PHOTACS: Photo-Activatable PROTACS

Technology

This invention pertains to the development of novel PHOtoactivatable proTACS (PHOTACS) for precision protein degradation in multiple disease types. The developed PHOTACS were designed with a light-responsive photoswitch engineered into the linker region between the two ligands. In proof-of-concept studies (Reynders et al. Sci Advs 2020), these synthesized PHOTACS show little or no proteolytic activity in the dark, but can trigger protein degradation in a light-responsive manner. Further, these PHOTACS were demonstrated to induce targeted, light-controlled degradation of BET family proteins BRD2-4, as well as, FKBP12. 

Background

PROteolysis TArgeting Chimeras (PROTACs) have emerged as new drug modalities for the treatment of diseases caused by aberrant protein expression and function. These heterobifunctional drugs are composed of two oppositely-opposed ligands, one which targets and binds a protein of interest (POI) and one which recruits an E3 ubiquitin ligase for proteasomal degradation of the POI. PROTACS have been successfully used to degrade many different types of protein targets, including the androgen and estrogen receptors, BET family epigenetic readers (BRD2-4), and various kinases (CDK9, BCR-ABL, RTKs).
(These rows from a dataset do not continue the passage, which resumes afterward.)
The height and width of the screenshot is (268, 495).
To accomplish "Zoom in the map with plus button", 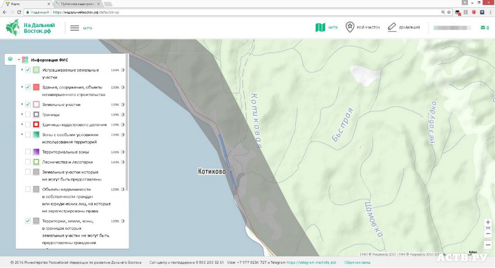I will (487, 222).
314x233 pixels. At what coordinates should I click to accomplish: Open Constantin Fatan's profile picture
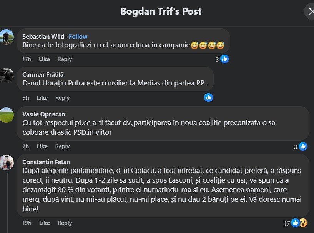(7, 163)
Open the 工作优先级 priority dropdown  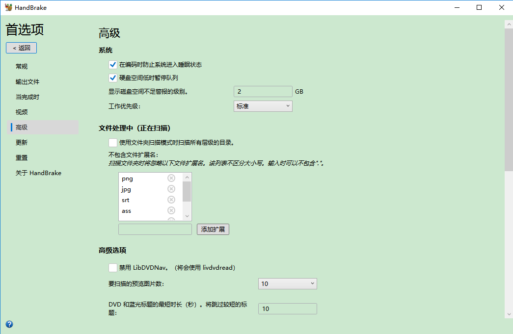tap(263, 106)
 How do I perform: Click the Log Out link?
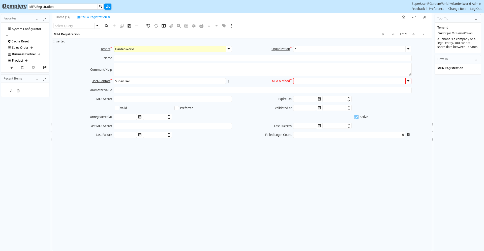click(x=476, y=9)
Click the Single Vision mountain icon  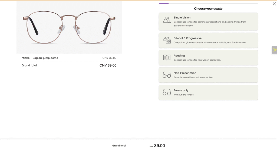coord(167,20)
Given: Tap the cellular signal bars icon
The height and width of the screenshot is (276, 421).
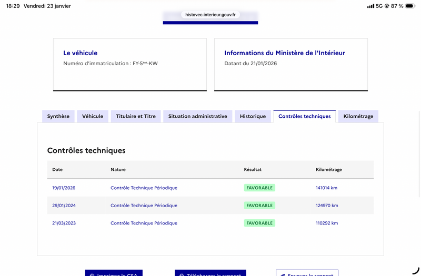Looking at the screenshot, I should tap(370, 6).
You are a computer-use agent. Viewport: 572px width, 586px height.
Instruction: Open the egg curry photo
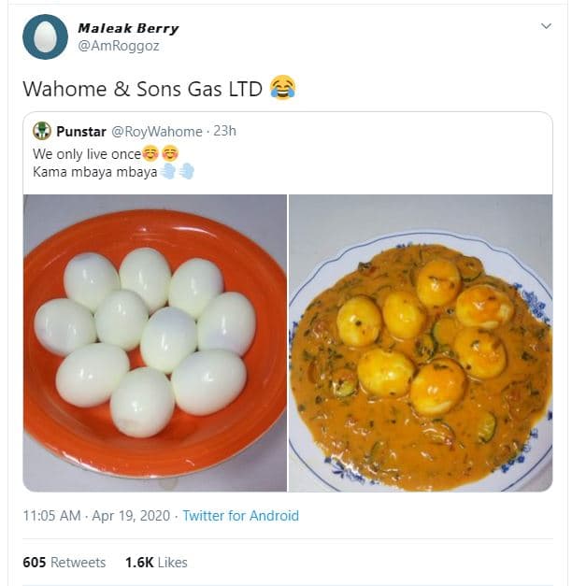(420, 342)
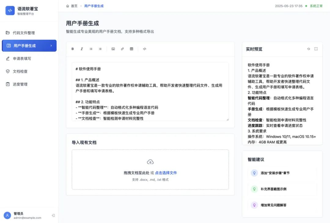
Task: Refresh the 实时预览 preview panel
Action: tap(309, 49)
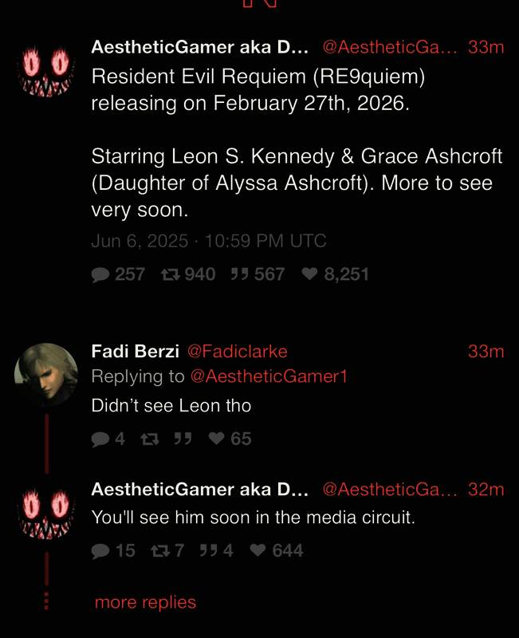Quote Fadi Berzi's reply
Screen dimensions: 519x638
181,439
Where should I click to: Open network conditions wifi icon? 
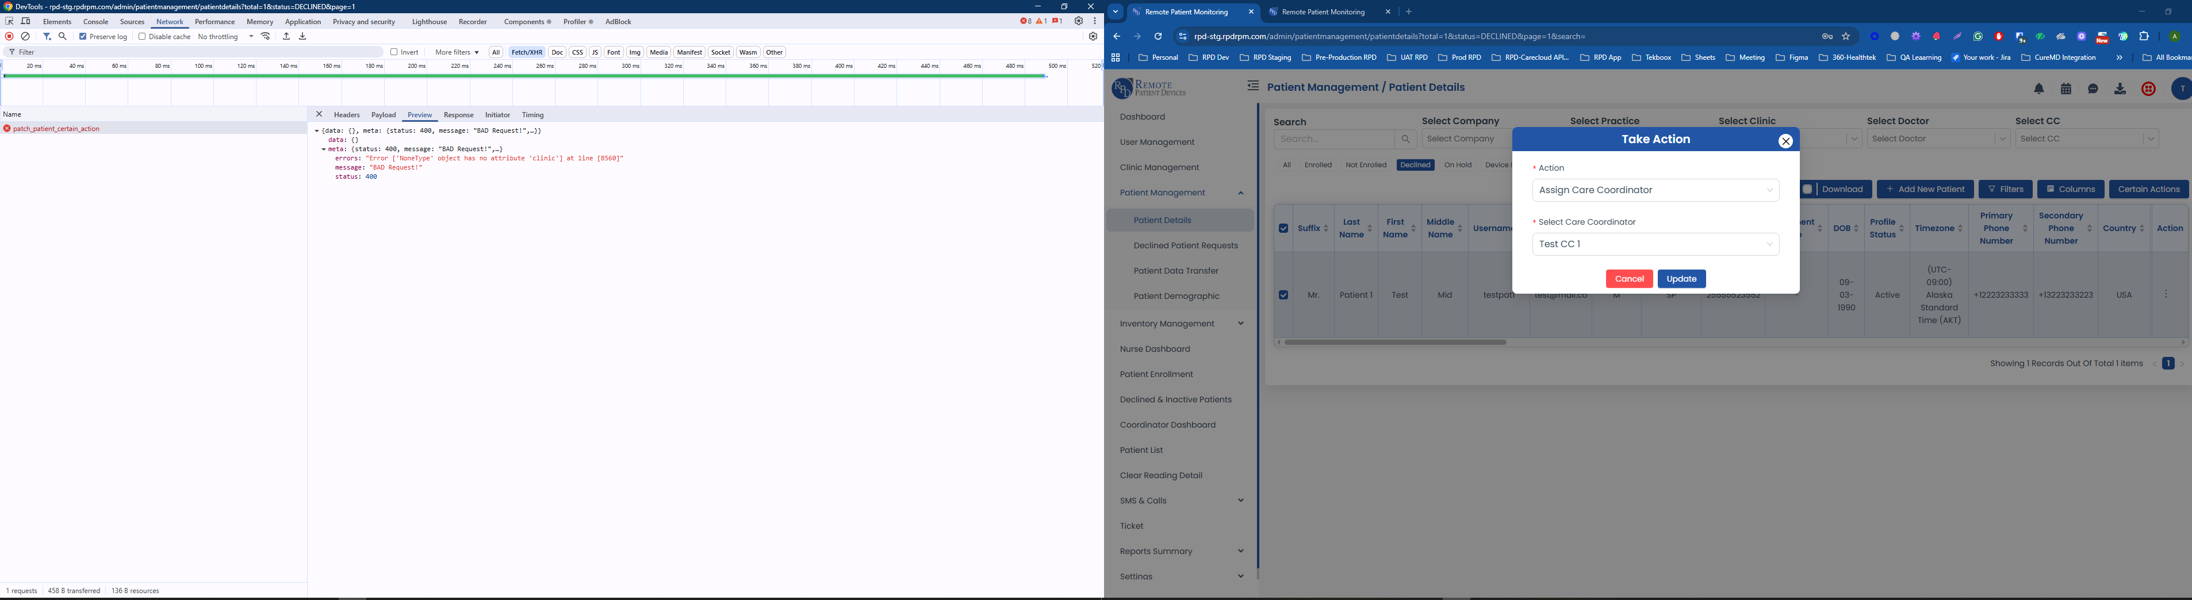coord(266,37)
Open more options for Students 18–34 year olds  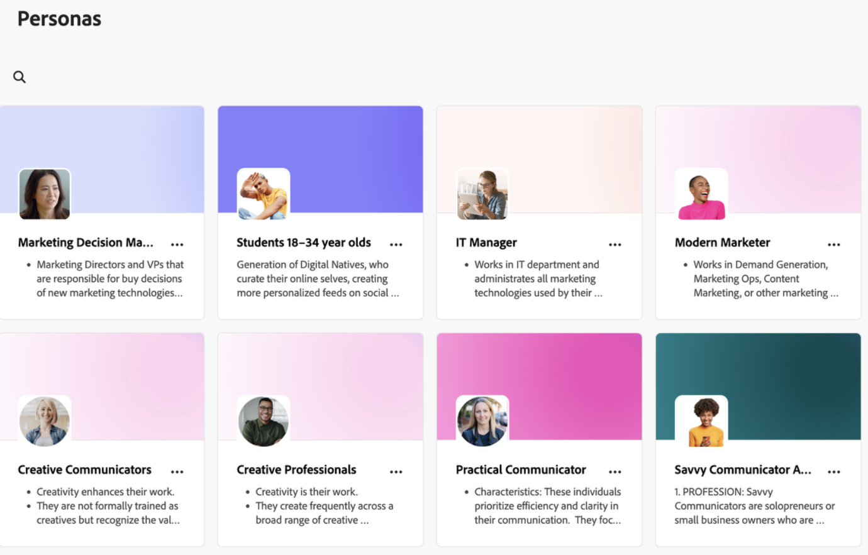tap(396, 245)
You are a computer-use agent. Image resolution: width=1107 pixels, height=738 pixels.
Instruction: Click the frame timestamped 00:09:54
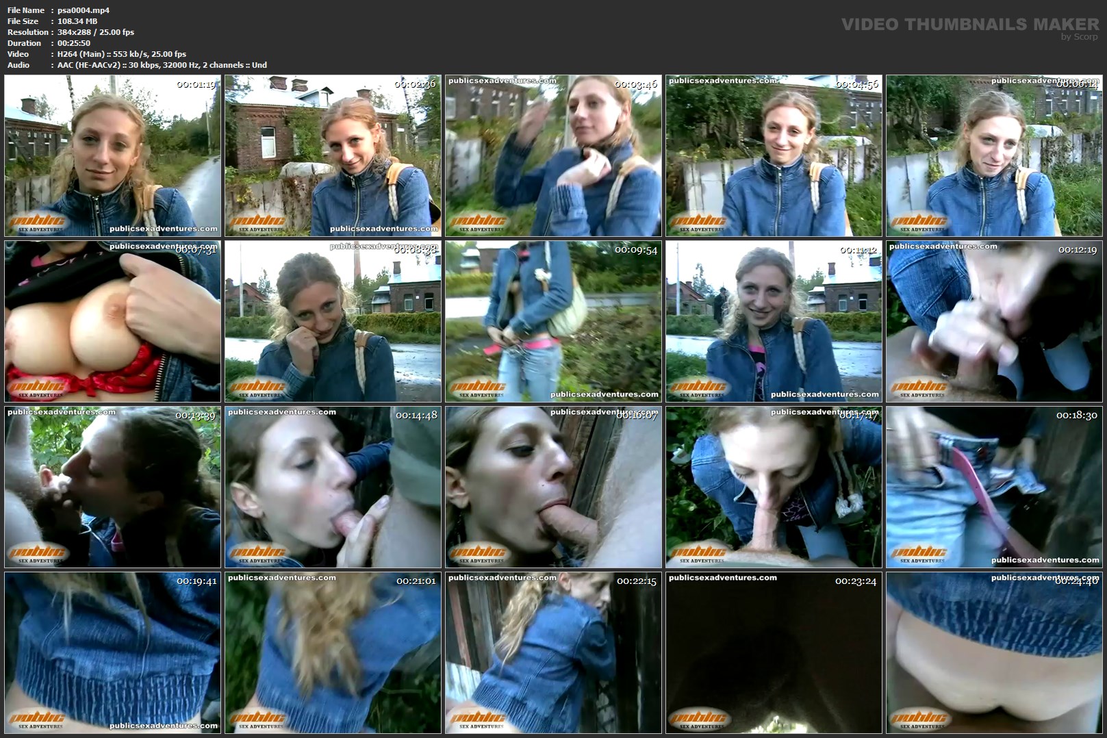click(553, 321)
One fundamental limitation of PROTACS, however, hurting the gained therapeutic benefit, is the lack of precise spatiotemporal control over protein degradation. 

Applications

Disease indications where precise protein targeting is needed to avoid systemic toxicity (i.e., protein targets with pleiotropic functions across different tissues)  

Advantages

• Precision protein degradation: PHOTACS allow for spatial and temporal control of proteolytic degradation activity 
  
• Minimized systemic toxicity: Optical control over protein-target degradation minimizes off-target toxicity
  
• Optical control: Light is a cheap, convenient, and optimizable means of modulation
  

IP Status

A U.S. non-provisional patent application has been filed for this technology.